- _Work to complete_:
Filter the records below down to lines containing "agent".
### Material provided ###
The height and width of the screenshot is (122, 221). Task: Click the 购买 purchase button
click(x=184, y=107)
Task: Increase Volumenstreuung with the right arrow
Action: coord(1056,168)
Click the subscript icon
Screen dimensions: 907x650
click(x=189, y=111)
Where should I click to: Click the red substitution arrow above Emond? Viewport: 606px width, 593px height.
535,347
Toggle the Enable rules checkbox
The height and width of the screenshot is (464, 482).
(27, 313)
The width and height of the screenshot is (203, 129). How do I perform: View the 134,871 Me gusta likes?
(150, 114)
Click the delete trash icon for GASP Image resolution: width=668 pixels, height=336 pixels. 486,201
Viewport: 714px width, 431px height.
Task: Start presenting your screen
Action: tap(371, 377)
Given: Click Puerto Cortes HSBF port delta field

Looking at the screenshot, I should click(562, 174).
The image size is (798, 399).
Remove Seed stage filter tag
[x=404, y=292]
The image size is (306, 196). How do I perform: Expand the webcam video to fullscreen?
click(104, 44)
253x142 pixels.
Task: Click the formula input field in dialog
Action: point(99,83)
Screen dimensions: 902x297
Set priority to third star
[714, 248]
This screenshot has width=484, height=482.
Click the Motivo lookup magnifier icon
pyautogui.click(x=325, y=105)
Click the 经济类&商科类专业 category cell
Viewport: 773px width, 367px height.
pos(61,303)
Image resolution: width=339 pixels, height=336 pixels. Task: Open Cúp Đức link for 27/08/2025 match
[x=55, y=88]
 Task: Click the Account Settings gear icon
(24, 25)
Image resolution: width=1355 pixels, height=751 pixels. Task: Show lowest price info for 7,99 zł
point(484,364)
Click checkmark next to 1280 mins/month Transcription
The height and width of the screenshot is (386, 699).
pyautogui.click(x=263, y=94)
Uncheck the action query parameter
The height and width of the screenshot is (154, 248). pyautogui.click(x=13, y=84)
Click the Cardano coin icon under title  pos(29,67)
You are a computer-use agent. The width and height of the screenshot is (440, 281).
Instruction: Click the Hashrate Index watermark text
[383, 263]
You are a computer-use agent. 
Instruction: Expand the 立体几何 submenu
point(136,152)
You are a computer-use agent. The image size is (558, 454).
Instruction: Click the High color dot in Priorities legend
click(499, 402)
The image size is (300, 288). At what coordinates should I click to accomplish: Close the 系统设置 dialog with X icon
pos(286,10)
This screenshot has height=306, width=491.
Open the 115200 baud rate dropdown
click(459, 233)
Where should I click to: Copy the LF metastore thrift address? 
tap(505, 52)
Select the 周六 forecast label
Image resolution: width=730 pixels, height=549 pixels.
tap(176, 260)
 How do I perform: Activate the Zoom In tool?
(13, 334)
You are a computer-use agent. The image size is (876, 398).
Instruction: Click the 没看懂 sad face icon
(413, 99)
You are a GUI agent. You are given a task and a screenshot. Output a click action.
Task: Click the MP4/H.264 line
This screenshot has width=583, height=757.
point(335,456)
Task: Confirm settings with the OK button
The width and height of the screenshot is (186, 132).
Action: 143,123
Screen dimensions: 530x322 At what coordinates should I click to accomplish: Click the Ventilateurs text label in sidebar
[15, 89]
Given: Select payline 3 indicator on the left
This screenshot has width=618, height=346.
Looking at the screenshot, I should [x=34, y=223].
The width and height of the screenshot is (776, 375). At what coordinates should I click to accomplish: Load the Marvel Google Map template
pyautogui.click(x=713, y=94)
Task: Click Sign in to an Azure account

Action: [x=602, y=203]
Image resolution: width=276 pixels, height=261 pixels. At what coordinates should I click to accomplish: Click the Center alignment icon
###
- _Exercise output_:
You are a computer-use agent. The width and height of the screenshot is (440, 281).
You are a computer-use agent. 
You are a computer-use agent. The image size is (558, 454).
You are a computer-use agent. The image size is (876, 398).
You are a GUI agent. You are given a task and a screenshot. Output a click action.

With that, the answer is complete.